| Amal Dutta: Feet first
Amal Dutta, of “fluid diamond” fame, will be fit to kick a football in a few weeks. The veteran coach was discharged from Apollo Gleneagles Hospitals on Tuesday, a week after a bypass surgery for acute unstable angina.
“I am feeling better than ever before and can’t wait to get back to action on the pitch with my wards,” said Dutta, with a demonstrative quick-jog down the hospital corridor. Dutta, who had rekindled Calcutta’s dwindling passion for the game late last decade with his attractive brand of soccer in Mohun Bagan colours, has reasons to feel buoyant.
Unlike in routine CABG (coronary artery bypass grafting), his bypass surgery was done on a beating heart using a single incision on his chest. Three grafts were sutured in place, covering all areas of the heart, and most important, sparing his legs. The usual practice is to take veins from the leg and use them for the artery grafts. “But the leg wound often takes a long time to heal and the patient’s mobility is severely hampered. Considering his (Dutta’s) vocation, we did a different procedure on him, entailing just one cut on the chest, thus saving his golden legs from injury,” explained Ramesh Sheshadhri, director, cardiovascular surgery, Apollo Gleneagles.

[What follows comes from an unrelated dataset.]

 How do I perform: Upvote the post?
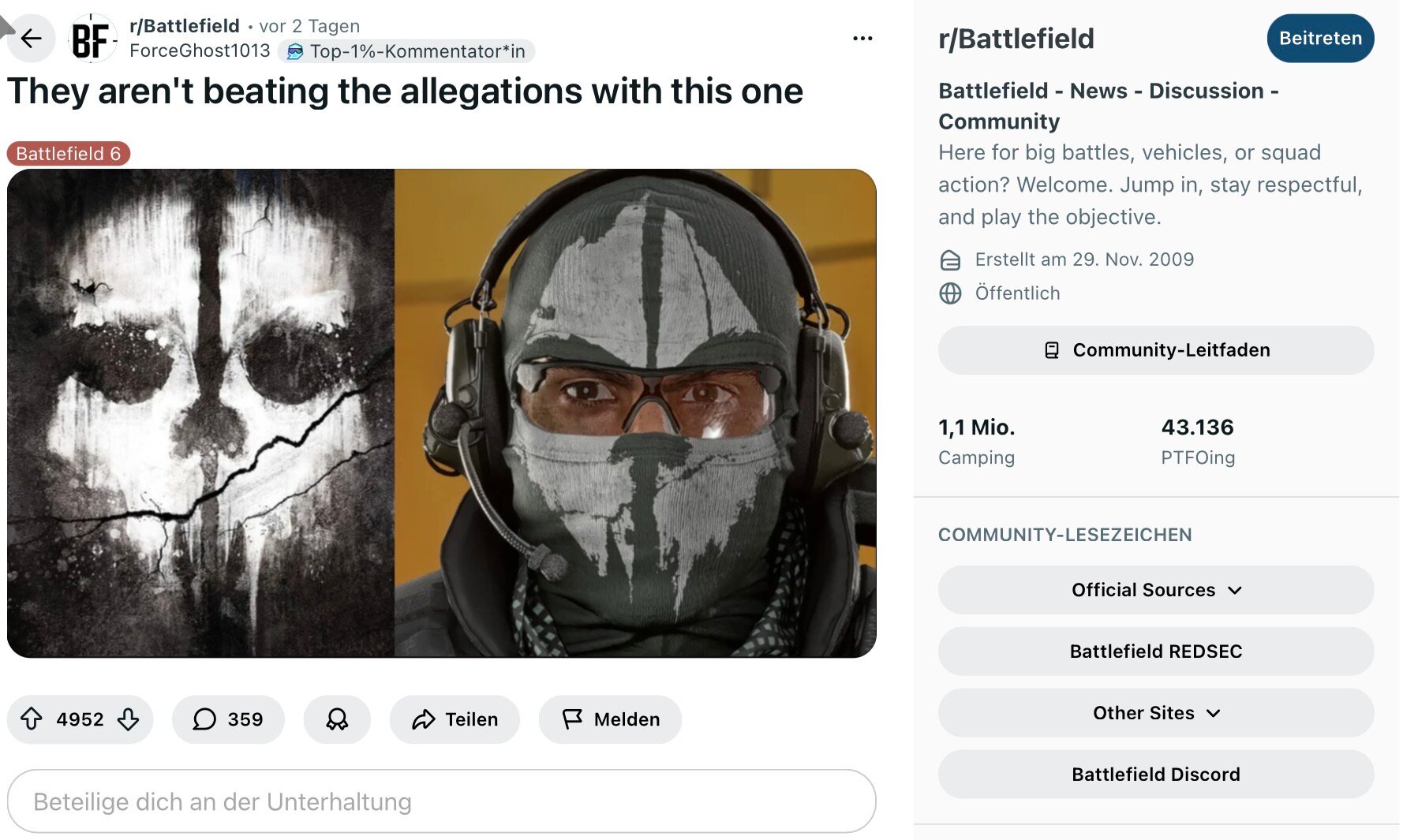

In the Rima-Lima Y technique used to treat Dutta’s left-main disease, both the left internal mammary artery (Lima) and the right internal mammary artery (Rima) were taken to create a Y formation to bypass all the blocked arteries.
“Unlike the more common vein-to-artery process, this is artery-to-artery, which is a much happier option, since veins are structurally and functionally not suited to match with arteries. Besides, size and quality of veins are not standardised and vary from individual to individual,” said Sheshadhri, who has now done close to 100 such cases in the city.
Apart from the single incision, which spares the limbs, chances of recurring problems are much less in the Rima-Lima Y technique than in vein grafts. “Of course, it is technically more demanding and the margin for error is minimal,” he observed. Over a period of eight to 10 years, around 50-60 per cent of patients would have their vein grafts occluded, thus needing redo surgery or angioplasty.
“This is because veins are from a low-pressure system and not used to a high-pressure environment, where those are grafted,” said Sheshadhri. But Rima-Lima surgeries, which come for the same package cost as a regular CABG, have a longer success rate.
The artery-to-artery grafting technique could also be a boon for high-risk groups like diabetics, obese individuals or those with high cholesterol, for whom a leg wound can be “a really vexatious” issue.